* **WHAT IS NEEDED**: The lines to copy run from the one containing "Task: Click Save icon in quick access toolbar" to the last line of the entries; output those lines exactly and only them, without pictures.

* **DATA IN THIS EXERCISE**:
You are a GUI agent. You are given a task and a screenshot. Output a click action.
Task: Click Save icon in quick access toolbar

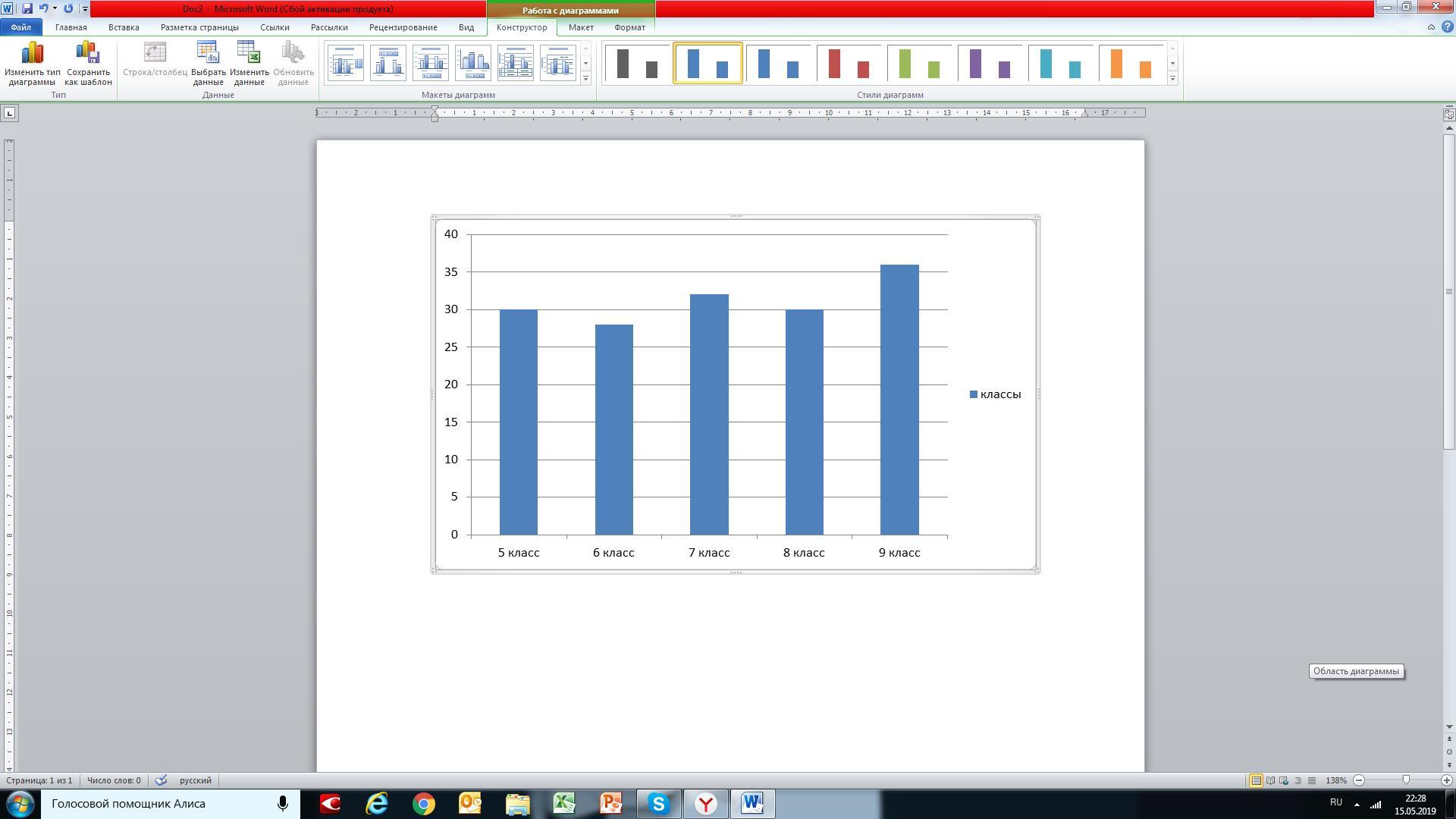(x=27, y=8)
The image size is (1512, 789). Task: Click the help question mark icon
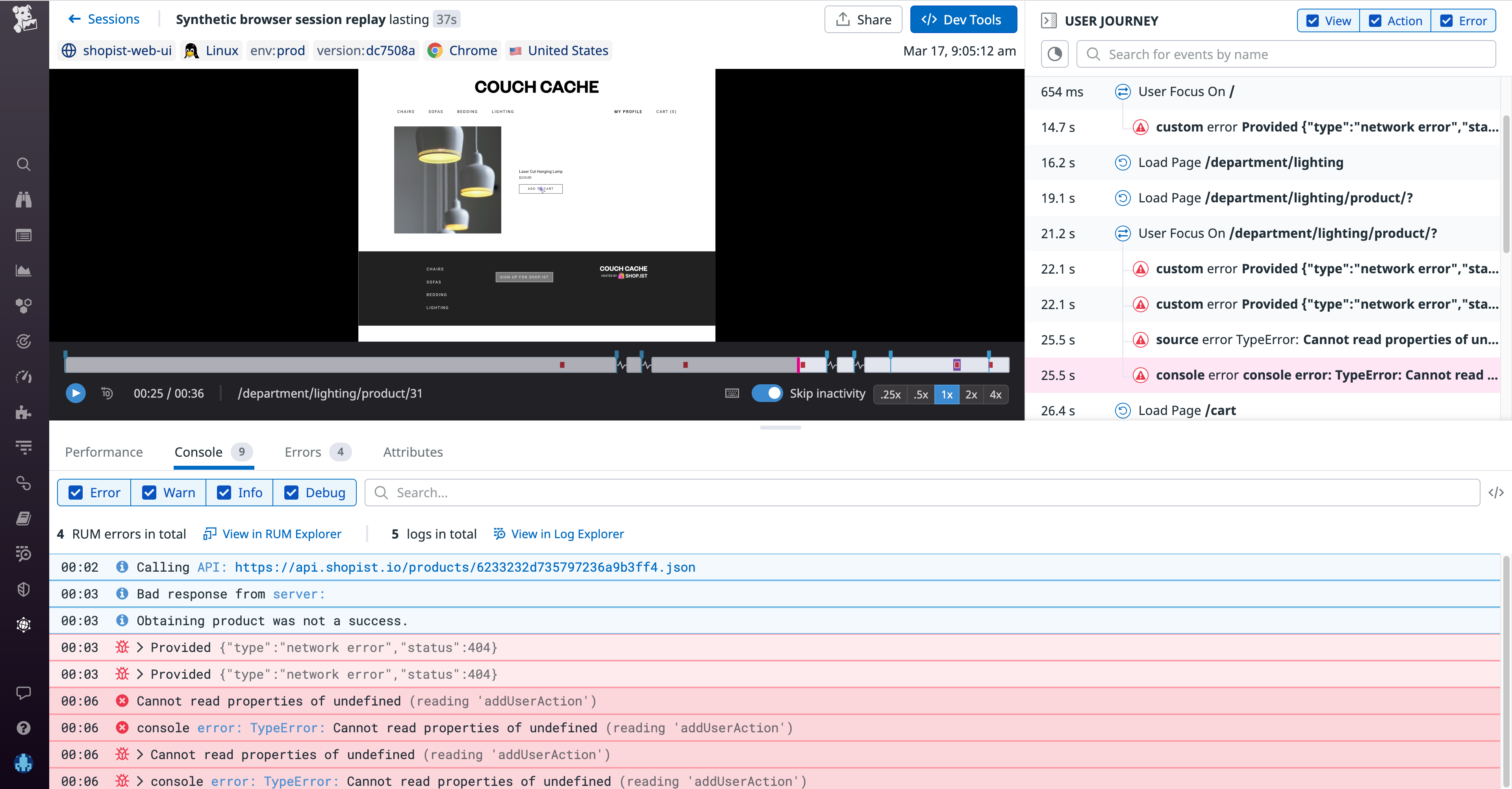pos(24,728)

* **RESULT OF THIS TASK**:
Task: Click Save icon in quick access toolbar

(x=27, y=8)
The image size is (1512, 789). Task: Click the help question mark icon
pos(24,728)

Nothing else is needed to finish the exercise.